You’re proud of the organizations you support, especially at this giving time of year.
But many women are drawn to do something more than give money: by starting a niche philanthropic project or group they’re passionate about.
Social entrepreneurship, as it’s called, can encompass everything from a corporation that embraces a certain cause to a small non-profit run by a woman in her community.
Stacy Francis founded Savvy Ladies, which offers free financial seminars for women in New York City, as a non-profit complement to her for-profit wealth advisory service. “I wanted all women,regardless of income, to have access to good advice,” she says.

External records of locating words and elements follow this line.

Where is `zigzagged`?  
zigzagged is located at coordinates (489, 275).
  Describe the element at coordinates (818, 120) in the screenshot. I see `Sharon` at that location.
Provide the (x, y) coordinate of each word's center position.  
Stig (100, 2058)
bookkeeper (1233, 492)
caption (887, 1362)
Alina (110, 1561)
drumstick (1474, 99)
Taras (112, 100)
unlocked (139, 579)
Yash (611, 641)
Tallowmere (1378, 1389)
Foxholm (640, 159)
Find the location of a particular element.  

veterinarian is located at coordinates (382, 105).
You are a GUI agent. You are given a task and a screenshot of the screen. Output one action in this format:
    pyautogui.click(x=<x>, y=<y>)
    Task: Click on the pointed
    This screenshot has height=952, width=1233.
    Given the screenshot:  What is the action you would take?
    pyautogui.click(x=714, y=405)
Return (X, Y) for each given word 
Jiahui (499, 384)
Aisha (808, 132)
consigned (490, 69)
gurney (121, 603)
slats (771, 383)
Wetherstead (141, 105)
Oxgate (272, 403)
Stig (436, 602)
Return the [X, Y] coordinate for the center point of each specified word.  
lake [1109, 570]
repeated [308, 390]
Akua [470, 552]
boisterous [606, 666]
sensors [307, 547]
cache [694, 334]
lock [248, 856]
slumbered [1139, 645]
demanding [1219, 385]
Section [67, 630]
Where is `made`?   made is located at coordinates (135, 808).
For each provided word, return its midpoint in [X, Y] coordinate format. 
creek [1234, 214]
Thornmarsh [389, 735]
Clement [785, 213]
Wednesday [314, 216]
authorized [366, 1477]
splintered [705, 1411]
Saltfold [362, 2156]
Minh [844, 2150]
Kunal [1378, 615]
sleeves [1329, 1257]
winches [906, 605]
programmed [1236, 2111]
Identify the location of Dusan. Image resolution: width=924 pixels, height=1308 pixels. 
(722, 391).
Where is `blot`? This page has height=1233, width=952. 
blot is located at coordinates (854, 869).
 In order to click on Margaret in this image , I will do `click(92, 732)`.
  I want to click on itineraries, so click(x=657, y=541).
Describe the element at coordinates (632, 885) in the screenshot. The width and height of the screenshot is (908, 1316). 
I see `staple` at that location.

In the nearly 10 years since Francis launched the Savvy Ladies, she’s learned a few things about starting—and running—your own social enterprise:
- Treat it like a business. Passion may drive you to launch a philanthropic project, but you still need a plan for sustaining it. Francis created a 50-page blueprint when she established her organization. (“It was more painful than giving birth,” says the mom of two.)
- Get help. The Small Business Administration helps non-profit efforts as well. And the Skoll Foundation can help a fledging operation with grant money.
- Build a team. The people you serve with your new philanthropy will come to rely on you—for money, time, services, etc. “Be sure you have the resources to come through,” Francis advises, either from volunteers, fundraising, or your own pocket.